専守防衛とはここまで大変とは
自ら攻撃を仕掛けるのでなく、自分を守るための攻撃。言うは易く行うは難しというのを本作品で何となく知ることができました。
敵からの容赦ない攻撃に時にはスルーしてみたり、敵から発射されたミサイルを迎撃したり、とにかくカウンター攻撃しかできない歯がゆさと言ったら・・・
ボクシングで言えば、一発も手を出さずひたすら相手の攻撃をかわすのみ。こちらが倒れてまうという危機に瀕した時だけしか攻撃は許されない。
これってある意味、王者の余裕の戦いっぷりにも見えますが、中の人はそれはそれは緊張の連続。
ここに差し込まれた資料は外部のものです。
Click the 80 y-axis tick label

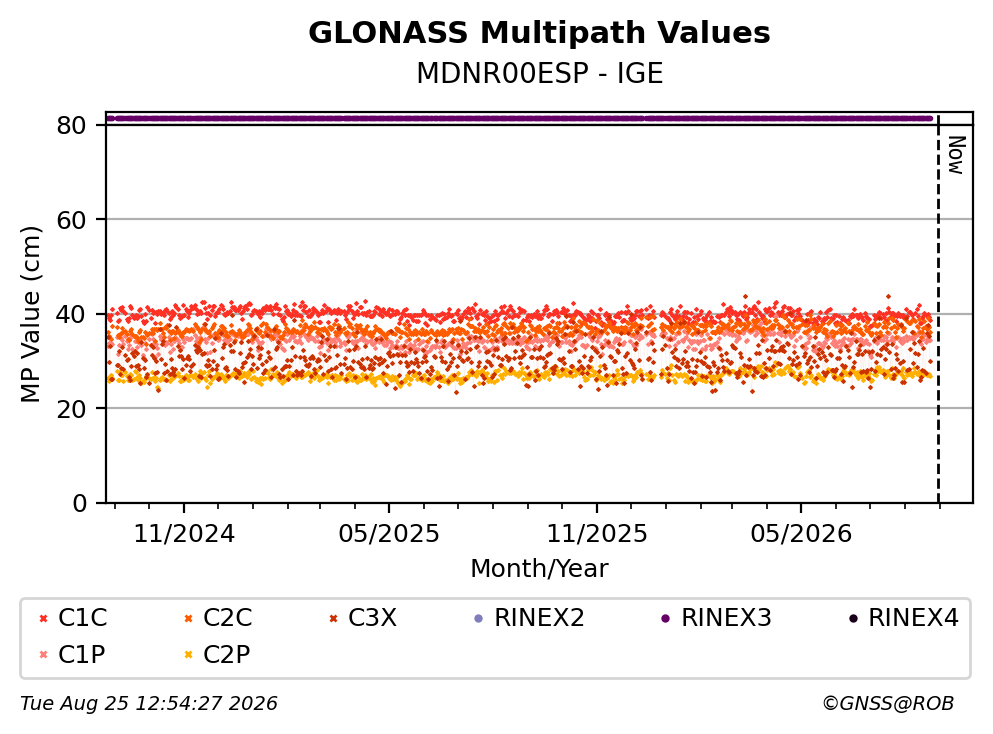72,125
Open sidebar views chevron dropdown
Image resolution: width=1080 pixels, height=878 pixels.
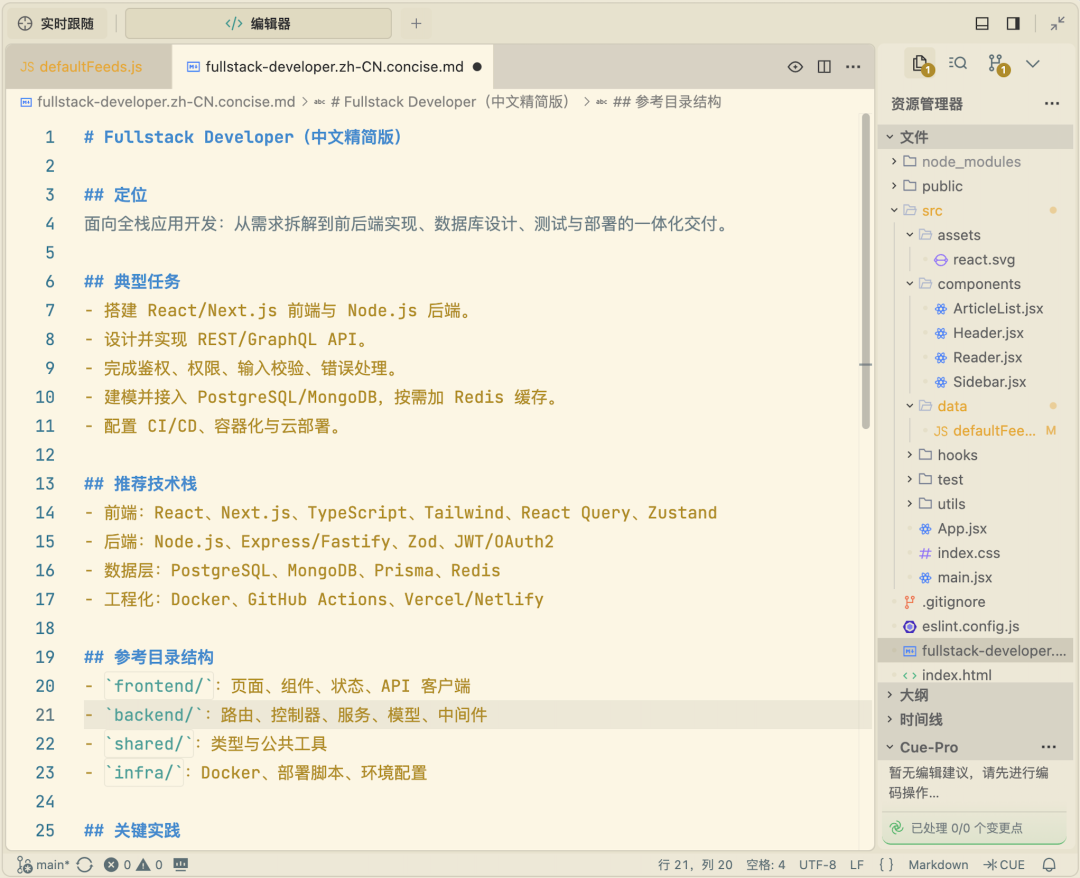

一つのミスが大惨事を招くのですから。
洋上、海中、空と大忙し
洋上での戦艦同士の戦いならまだしも、海の中では潜水艦が執拗に魚雷を打ち込んでくるし、空から戦闘機からミサイルを発射するわで、全方位に目を向けないとやられてしまう。
全体を仕切るボスの手腕による所が大きいですが、本作品の艦長はいたって冷静。まるで相手の出方を手にとるように把握しているのか、発信する命令が全て良い方向へ進んでいきました。
しかも戦争に発展させず戦闘で終わらせるという国からの命令を守りながらの戦いとハードルが一段階高いのに、それを苦にせず焦りの顔も見せず淡々とこなしてしまう。西島秀俊ファンがさらに増えたこと間違いないでしょう。
謎の主権国家とは一体何者?
日本に戦いを挑んできた謎の民族国家、東亜連邦がこれまた凄い。
ポッと出の主権国家のくせに軍備は最新鋭。潜水艦、戦艦、戦闘機どれも日本と遜色ない。しかも空母も持っているという有様
どの国が陰で糸を引いているかは作品の中では出てきませんでしたが、もう少し相手側を深堀りして見せてくれたらなとちょっと物足りなさを感じました。
外交とはかくも難しいとは
今回の局地的な戦闘で、痛み分けという所で戦争までに発展することなく終わることができました。
相手を完膚なきなまでに叩きのめすことも可能ですが、今後の国際世論、相手国の恨みをかうことを考えると、引き分けが最良の結果とのこと。
このやりとりを聞くに外交とはいかに難しいものかというのを感じました。どうしても感情というものが介在するようです。
中井貴一がいい味だしてる
洋上のピリピリとしたシーンが続く中で、箸休め的な役割を担っていたのがコンビニ店長の中井貴一。
クリスマスイブを迎え、子供用のおかしの詰め合わせづくりで大忙し。徹夜続きで起きたら、戦闘が終わっていたという何とも間の抜けた感じがやけに印象深かったです。
それにしても自衛隊ものの作品は現実に近いものもあり、いろいろ物議を醸す中、映画化したのは凄いなと感じました。